Please render the rows below, from the line with "The width and height of the screenshot is (1148, 1054)." up to and including the line with "Action: tap(560, 310)", as a Markdown table with the columns Number and Content. Give each line its sequence number in Number and its text in Content, and skip blank lines.

=-=-=

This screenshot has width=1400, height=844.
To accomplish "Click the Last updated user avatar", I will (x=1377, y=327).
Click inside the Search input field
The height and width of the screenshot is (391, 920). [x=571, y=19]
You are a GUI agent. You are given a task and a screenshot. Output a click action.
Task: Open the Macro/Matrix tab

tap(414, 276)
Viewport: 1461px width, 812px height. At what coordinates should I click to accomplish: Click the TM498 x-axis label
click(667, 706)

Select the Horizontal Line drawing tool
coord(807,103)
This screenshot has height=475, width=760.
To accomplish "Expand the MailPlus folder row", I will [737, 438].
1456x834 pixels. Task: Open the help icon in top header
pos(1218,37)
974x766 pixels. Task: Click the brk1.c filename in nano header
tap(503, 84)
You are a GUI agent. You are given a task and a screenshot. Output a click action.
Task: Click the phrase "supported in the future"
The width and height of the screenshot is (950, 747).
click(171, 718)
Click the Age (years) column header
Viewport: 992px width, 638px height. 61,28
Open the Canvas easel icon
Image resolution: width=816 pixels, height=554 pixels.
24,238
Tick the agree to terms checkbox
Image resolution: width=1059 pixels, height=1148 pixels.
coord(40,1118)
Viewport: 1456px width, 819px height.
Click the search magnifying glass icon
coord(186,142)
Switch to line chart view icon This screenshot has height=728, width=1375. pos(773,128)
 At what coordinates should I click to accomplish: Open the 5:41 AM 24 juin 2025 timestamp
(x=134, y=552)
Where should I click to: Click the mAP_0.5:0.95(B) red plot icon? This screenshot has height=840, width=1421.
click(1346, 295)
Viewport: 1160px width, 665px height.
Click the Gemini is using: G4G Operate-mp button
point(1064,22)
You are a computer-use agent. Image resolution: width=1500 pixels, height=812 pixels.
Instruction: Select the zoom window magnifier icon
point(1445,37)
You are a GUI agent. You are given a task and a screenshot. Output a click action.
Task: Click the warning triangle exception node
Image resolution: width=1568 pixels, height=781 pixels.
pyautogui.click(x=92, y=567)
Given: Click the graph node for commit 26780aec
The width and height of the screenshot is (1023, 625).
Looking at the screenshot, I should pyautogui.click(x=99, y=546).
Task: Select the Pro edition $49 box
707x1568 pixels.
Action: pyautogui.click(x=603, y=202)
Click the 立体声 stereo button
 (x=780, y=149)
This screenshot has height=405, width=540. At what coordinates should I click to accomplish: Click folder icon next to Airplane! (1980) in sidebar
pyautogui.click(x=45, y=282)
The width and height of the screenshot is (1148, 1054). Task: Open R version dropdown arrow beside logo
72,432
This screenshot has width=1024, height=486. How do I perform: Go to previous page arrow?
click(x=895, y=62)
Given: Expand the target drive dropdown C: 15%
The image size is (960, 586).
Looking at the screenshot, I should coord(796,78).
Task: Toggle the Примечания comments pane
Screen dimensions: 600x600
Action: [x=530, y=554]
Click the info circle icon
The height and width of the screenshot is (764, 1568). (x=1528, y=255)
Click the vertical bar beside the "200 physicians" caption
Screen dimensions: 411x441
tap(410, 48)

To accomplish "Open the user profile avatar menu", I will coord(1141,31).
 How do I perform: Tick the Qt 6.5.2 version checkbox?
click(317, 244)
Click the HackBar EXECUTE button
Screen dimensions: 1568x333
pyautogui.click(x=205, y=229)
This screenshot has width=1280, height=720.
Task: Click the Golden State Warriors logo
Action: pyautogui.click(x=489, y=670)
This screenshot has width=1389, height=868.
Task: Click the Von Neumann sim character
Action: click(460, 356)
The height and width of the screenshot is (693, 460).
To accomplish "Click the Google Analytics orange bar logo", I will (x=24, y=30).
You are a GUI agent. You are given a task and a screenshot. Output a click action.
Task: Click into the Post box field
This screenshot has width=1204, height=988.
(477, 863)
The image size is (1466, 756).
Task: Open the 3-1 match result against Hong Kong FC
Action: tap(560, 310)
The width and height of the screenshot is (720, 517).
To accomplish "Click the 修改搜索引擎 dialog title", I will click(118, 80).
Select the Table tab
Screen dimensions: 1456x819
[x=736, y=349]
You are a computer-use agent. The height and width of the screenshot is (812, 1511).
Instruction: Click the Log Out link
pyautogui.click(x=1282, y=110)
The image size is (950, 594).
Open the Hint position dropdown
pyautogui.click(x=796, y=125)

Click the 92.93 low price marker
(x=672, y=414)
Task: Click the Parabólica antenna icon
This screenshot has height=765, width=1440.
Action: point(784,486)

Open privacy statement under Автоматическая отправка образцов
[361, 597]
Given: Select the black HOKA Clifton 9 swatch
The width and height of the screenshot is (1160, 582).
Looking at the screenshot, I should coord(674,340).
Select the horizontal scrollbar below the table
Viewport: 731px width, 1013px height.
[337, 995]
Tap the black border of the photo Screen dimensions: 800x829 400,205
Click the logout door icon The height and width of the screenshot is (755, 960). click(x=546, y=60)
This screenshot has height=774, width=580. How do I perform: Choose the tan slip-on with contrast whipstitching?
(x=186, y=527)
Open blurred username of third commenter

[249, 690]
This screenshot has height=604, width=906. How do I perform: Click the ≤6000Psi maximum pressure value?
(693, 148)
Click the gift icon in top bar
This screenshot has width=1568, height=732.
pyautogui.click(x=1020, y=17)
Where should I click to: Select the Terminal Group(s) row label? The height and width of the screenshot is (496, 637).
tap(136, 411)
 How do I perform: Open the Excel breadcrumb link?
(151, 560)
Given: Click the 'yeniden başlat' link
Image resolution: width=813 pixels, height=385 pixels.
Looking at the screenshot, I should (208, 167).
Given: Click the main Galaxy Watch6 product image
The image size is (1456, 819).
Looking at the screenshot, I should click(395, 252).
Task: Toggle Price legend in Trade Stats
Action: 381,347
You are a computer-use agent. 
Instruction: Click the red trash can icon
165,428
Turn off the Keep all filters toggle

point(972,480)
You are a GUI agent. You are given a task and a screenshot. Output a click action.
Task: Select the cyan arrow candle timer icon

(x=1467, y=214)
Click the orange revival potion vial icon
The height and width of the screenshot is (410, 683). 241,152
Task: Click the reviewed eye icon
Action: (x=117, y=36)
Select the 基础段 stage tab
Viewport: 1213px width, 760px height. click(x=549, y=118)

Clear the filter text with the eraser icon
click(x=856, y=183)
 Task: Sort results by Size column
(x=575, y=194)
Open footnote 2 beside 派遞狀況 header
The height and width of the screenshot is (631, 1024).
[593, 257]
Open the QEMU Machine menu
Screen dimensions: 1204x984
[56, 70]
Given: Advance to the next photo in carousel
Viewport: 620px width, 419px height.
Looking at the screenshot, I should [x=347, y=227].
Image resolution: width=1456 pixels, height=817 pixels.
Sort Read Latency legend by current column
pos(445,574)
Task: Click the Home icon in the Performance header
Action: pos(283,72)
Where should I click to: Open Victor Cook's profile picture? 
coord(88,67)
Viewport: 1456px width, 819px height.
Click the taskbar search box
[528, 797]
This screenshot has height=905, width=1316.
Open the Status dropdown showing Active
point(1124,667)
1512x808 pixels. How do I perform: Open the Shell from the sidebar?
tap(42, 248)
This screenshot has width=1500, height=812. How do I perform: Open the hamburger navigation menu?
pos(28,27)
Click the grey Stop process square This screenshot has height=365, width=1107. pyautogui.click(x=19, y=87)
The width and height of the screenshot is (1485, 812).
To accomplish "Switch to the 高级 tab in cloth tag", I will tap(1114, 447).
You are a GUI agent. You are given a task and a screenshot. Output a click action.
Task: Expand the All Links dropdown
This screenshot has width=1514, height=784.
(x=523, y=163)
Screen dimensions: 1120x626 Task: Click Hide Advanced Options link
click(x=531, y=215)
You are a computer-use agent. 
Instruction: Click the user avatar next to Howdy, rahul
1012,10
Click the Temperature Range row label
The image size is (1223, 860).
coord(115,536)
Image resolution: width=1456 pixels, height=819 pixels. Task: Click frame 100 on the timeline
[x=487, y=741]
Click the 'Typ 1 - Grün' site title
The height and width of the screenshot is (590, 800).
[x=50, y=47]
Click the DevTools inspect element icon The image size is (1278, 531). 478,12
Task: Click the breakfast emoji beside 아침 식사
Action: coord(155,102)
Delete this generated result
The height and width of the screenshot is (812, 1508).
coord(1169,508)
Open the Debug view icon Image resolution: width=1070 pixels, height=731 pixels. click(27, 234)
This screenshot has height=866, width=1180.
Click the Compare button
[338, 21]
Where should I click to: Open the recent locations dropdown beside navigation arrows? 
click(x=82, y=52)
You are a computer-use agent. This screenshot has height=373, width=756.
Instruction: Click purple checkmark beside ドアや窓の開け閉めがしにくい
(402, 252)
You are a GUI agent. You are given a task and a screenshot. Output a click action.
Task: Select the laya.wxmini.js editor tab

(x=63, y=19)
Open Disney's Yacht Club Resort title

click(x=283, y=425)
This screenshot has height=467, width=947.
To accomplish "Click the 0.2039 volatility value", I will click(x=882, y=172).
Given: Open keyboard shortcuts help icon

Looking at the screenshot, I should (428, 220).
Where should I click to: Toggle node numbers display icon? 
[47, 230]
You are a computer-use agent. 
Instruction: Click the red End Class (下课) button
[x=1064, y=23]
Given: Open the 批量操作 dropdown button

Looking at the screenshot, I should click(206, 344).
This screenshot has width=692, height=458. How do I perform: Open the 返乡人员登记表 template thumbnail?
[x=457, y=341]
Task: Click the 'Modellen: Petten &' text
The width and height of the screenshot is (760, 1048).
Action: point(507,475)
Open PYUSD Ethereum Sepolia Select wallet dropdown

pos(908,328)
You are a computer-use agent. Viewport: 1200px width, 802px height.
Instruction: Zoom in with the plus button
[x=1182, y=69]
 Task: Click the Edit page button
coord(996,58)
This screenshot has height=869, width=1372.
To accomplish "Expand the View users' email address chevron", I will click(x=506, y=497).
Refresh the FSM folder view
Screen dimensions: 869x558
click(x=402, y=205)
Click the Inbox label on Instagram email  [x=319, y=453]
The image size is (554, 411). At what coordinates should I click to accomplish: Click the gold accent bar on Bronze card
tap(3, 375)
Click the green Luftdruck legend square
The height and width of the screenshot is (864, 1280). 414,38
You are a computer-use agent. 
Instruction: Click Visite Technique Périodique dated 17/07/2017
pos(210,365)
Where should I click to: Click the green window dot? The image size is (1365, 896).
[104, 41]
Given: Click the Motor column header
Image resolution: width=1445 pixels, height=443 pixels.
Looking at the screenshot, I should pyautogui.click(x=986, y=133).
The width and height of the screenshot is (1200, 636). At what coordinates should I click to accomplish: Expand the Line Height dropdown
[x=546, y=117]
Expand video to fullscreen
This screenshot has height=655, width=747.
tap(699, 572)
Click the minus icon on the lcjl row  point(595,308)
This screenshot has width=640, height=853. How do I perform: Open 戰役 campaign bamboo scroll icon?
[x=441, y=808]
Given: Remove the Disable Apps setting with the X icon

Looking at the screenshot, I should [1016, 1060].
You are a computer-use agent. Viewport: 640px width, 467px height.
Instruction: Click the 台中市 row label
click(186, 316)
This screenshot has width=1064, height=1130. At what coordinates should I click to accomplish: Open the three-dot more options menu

=-=-=

◆ **WORKED ANSWER**
| Number | Content |
|---|---|
| 1 | The width and height of the screenshot is (1148, 1054). Task: Open R version dropdown arrow beside logo |
| 2 | 72,432 |
| 3 | This screenshot has width=1024, height=486. How do I perform: Go to previous page arrow? |
| 4 | click(x=895, y=62) |
| 5 | Given: Expand the target drive dropdown C: 15% |
| 6 | The image size is (960, 586). |
| 7 | Looking at the screenshot, I should coord(796,78). |
| 8 | Task: Toggle the Примечания comments pane |
| 9 | Screen dimensions: 600x600 |
| 10 | Action: [x=530, y=554] |
| 11 | Click the info circle icon |
| 12 | The height and width of the screenshot is (764, 1568). (x=1528, y=255) |
| 13 | Click the vertical bar beside the "200 physicians" caption |
| 14 | Screen dimensions: 411x441 |
| 15 | tap(410, 48) |
| 16 | To accomplish "Open the user profile avatar menu", I will coord(1141,31). |
| 17 |  How do I perform: Tick the Qt 6.5.2 version checkbox? |
| 18 | click(317, 244) |
| 19 | Click the HackBar EXECUTE button |
| 20 | Screen dimensions: 1568x333 |
| 21 | pyautogui.click(x=205, y=229) |
| 22 | This screenshot has width=1280, height=720. |
| 23 | Task: Click the Golden State Warriors logo |
| 24 | Action: pyautogui.click(x=489, y=670) |
| 25 | This screenshot has width=1389, height=868. |
| 26 | Task: Click the Von Neumann sim character |
| 27 | Action: click(460, 356) |
| 28 | The height and width of the screenshot is (693, 460). |
| 29 | To accomplish "Click the Google Analytics orange bar logo", I will (x=24, y=30). |
| 30 | You are a GUI agent. You are given a task and a screenshot. Output a click action. |
| 31 | Task: Click into the Post box field |
| 32 | This screenshot has width=1204, height=988. |
| 33 | (477, 863) |
| 34 | The image size is (1466, 756). |
| 35 | Task: Open the 3-1 match result against Hong Kong FC |
| 36 | Action: tap(560, 310) |